In addition, our potential inability to successfully expand our
Oakland County operations would have a negative effect on our
results of operations.
- New accounting pronouncements may be issued by the accounting
profession, regulators or other government bodies which could change
our existing accounting methods. Changes in accounting methods could
negatively impact our results of operations and capital.
14
- We could face unanticipated environmental liabilities or costs
related to both real property that we own or that we acquire through
foreclosure. Compliance with federal, state and local environmental
laws and regulations, including those related to investigation and
clean-up of contaminated sites, may increase our capital costs and
operating expenses.
- As a bank holding company that conducts substantially all of its
operations through its subsidiaries, the ability of the parent
company to pay dividends, repurchase its shares or to repay its
indebtedness depends upon the results of operations of its
subsidiaries and their ability to pay dividends to the parent
company. Dividends paid by these subsidiaries are subject to limits
imposed by federal and state law.
Other factors not currently anticipated by management may also materially and
adversely affect our results of operations. There can be no assurance that
future results will meet expectations. While we believe that our forward-looking
statements are reasonable, you should not place undue reliance on any
forward-looking statement. In addition, these statements speak only as of the
date made. We do not undertake, and expressly disclaim any obligation, to update
or alter our forward-looking statements whether as a result of new information,
future events or otherwise, except as required by applicable law.

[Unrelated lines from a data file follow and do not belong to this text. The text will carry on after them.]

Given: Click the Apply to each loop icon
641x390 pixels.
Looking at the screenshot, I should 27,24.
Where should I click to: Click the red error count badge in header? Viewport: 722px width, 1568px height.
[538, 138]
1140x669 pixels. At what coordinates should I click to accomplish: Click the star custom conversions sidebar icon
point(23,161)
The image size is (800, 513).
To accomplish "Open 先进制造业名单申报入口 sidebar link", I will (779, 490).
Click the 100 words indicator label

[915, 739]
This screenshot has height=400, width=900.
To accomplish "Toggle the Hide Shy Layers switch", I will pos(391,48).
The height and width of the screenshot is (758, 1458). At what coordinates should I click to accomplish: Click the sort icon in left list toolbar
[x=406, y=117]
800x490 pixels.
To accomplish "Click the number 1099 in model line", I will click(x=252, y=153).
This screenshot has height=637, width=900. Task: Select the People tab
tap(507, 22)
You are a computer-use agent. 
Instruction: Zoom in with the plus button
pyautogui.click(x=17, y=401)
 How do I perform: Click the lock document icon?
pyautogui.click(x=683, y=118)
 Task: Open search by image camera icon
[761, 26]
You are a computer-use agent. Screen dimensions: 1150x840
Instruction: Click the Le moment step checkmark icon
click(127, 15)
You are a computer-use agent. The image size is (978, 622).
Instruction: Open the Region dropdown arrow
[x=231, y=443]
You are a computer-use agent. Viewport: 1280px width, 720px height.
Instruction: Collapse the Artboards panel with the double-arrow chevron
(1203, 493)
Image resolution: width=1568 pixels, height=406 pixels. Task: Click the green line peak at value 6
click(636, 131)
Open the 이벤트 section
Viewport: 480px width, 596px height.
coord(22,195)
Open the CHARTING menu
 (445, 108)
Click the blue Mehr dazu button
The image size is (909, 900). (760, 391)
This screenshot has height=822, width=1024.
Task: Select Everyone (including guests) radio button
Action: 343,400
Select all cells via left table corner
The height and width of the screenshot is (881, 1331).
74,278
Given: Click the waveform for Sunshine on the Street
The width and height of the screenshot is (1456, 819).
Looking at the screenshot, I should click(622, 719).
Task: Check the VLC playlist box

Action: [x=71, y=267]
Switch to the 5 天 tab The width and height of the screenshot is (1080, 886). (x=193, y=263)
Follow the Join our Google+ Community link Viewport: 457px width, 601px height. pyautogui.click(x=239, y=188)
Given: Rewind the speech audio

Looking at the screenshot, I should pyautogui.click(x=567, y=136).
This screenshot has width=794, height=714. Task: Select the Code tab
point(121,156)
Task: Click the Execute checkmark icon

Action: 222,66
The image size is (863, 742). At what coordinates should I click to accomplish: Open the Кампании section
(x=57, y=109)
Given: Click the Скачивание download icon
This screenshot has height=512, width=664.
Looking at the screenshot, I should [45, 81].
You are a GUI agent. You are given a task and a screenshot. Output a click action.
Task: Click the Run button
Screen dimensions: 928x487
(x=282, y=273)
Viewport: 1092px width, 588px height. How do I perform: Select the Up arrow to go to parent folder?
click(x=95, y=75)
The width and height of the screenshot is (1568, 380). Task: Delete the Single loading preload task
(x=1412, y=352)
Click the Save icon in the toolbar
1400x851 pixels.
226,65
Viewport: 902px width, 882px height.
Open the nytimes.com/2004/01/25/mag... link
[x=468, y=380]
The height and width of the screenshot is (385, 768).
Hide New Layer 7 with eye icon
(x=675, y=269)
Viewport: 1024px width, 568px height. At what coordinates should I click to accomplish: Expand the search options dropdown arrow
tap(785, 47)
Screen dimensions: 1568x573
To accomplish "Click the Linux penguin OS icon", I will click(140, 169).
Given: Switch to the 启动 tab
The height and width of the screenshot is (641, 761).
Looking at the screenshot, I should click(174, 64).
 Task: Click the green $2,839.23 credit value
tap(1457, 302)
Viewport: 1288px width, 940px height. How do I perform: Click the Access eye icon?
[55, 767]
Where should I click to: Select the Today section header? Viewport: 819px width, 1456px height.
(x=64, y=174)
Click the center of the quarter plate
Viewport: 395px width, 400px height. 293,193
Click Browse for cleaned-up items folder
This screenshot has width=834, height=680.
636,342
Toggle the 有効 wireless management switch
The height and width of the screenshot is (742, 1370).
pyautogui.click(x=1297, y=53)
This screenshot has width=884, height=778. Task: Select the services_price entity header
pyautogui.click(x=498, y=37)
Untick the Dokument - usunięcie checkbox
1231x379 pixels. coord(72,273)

CRITICAL ACCOUNTING POLICIES
Citizens' Consolidated Financial Statements are prepared in accordance with
accounting principles generally accepted in the United States and follow general
practices within the industries in which we operate. Application of these
principles requires management to make estimates, assumptions, and judgments
that affect the amounts reported in the financial statements and accompanying
notes. These estimates, assumptions and judgments are based on information
available as of the date of the financial statements; accordingly, as this
information changes, the financial statements could reflect different estimates,
assumptions and judgments. Certain policies inherently have a greater reliance
on the use of estimates, assumptions, and judgments and as such, have a greater
possibility of producing results that could be materially different than
originally reported. Based on the valuation techniques used and the sensitivity
of financial statement amounts to the methods, assumptions and estimates
underlying those amounts, management has identified the determination of the
allowance for loan losses and the benefit obligation and net periodic pension
expense for our employee pension and postretirement benefit plans to be the
accounting areas that require the most subjective or complex judgments, and,
therefore, are the most likely to vary materially as new information becomes
available. Our significant accounting policies are more fully described in Note
1 to the audited Consolidated Financial Statements contained in our 2003 Annual
Report on Form 10-K and the more significant assumptions and estimates made by
management are more fully described in "Management's Discussion and Analysis of
Financial Condition and Results of Operations - Critical Accounting Policies" in
our 2003 Annual Report on Form 10-K. There have been no material changes to
those policies or the estimates made pursuant to those policies during the most
recent quarter.
SALE OF SUBSIDIARY BANK
On April 2, 2004 Citizens announced the signing of a definitive agreement to
sell its subsidiary - Citizens Bank-Illinois, N.A. ("Illinois Bank") - to
Metropolitan Bank Group, Inc., of Chicago, Illinois in a cash transaction valued
at $26,250,000. The Illinois Bank has three locations with $187 million of
assets, $84 million of loans and $166 million of deposits as of March 31, 2004.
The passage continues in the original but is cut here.